Review by Tom Sekowski, Gaz-Eta

On my journey through Ireland, I picked up quite a number of CDs, which predictably enough were mostly metal albums. What I didn’t count on was finding this marvellous gem of an album, mistakenly tucked neatly between two heavy metal CDs. And what a surprise it was. The Shore That Fears the Sea is a mesh of so many different styles, that I find it hard to even describe what sort of sound they have. It’s most obviously folk, but it’s been transformed into something that’s psychedelic, atmospheric, and hauntingly melodic, all in the same album. The icing on the cake though, is that United Bible Studies is from Ireland; I’ve found it very typical for bands of any genre that come from Ireland to very often incorporate their musical heritage into their own music, which I think is a wonderful thing.

The Shore That Fears the Sea begins with a hypnotic, almost dreamy, atmospheric piece that lulls you into a state of paralysis, ready to be enveloped by the next song. There are a lot of mellow breaks in the music, atmospheric passages that are a mixture of different sounds, instruments and tones, over which sombre and melancholic melodies flow in and out, supporting the mood and feel of the music. For this is most definitely an album of mood and no matter what you are feeling like, you can be sure that United Bible Studies will steady your heartbeat and cool your mind down.

As you continue into the album, the vocals are introduced, which are plain and dull, in a good sense. How I’d ever imagine a boring voice to be good is beyond me, but the soft, straight-faced vocals on the album sit perfectly with the slow tempos and acoustic medleys. An Irish accent pokes itself around, not quite there, but almost. The seventh track (The One True God Lies To Himself While The One True Goddess Sings), is the epitome of why the soft, nearly spoken word, vocals are so great. This isn’t the whole of it however: along with the already mentioned vocal style, moments where the vocals are elevated to Sigur Ros levels really make The Shore That Fears the Sea a journey needed to be undertook by everyone.
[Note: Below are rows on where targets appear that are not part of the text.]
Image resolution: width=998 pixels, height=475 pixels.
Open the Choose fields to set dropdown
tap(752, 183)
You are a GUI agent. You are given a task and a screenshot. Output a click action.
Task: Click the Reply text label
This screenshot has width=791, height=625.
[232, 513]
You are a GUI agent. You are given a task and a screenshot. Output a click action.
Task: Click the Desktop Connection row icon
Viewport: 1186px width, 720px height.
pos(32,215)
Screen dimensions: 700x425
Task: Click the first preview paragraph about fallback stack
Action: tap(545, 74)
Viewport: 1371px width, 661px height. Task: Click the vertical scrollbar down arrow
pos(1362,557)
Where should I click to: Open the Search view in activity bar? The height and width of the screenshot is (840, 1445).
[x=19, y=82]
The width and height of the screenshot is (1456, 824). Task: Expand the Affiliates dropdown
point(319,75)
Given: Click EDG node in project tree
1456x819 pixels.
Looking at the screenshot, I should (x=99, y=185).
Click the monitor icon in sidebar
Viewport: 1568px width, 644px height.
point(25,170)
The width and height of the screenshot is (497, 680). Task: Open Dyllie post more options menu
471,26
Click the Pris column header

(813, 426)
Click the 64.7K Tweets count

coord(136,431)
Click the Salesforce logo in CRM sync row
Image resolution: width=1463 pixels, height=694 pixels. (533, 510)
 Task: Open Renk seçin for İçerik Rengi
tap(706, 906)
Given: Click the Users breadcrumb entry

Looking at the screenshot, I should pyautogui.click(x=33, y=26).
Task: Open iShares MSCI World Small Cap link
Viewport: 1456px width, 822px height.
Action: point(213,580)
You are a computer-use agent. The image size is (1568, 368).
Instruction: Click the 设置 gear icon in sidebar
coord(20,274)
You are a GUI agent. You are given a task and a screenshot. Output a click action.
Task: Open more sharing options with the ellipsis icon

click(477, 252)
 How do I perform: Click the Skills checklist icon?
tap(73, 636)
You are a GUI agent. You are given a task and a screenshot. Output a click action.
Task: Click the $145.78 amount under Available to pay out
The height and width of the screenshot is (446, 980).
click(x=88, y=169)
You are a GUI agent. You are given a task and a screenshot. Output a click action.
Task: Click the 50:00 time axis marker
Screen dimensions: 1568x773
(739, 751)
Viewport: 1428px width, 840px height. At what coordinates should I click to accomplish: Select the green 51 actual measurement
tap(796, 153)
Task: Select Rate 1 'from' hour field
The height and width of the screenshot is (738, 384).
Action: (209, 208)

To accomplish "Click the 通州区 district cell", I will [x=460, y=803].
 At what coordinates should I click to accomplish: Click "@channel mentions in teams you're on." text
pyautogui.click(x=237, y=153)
The clutter of sounds comes together finally midway through, with Tributaries Of The Styx Under Dublin centring around the climax the album so desperately needed. This then fizzles out, and The Shore That Fears the Sea returns to the snail’s pace it had begun with. The effect of reaching the climax becomes apparent in the final few songs, all of which are strong in mood, and defined in melody. The Irish influence is most apparent starting with Tributaries Of The Styx Under Dublin, and continues on until the end, where we are left with an absolutely beautiful and mesmerising piece, Captain William Coey. This song completes the album. The Shore That Fears the Sea began in an unorganised way, tried to find the melody hidden beneath the weighty atmosphere, made obvious attempts to find it, and eventually succeeded, culminating in a delightful end to an amazing piece of music. Highly recommended.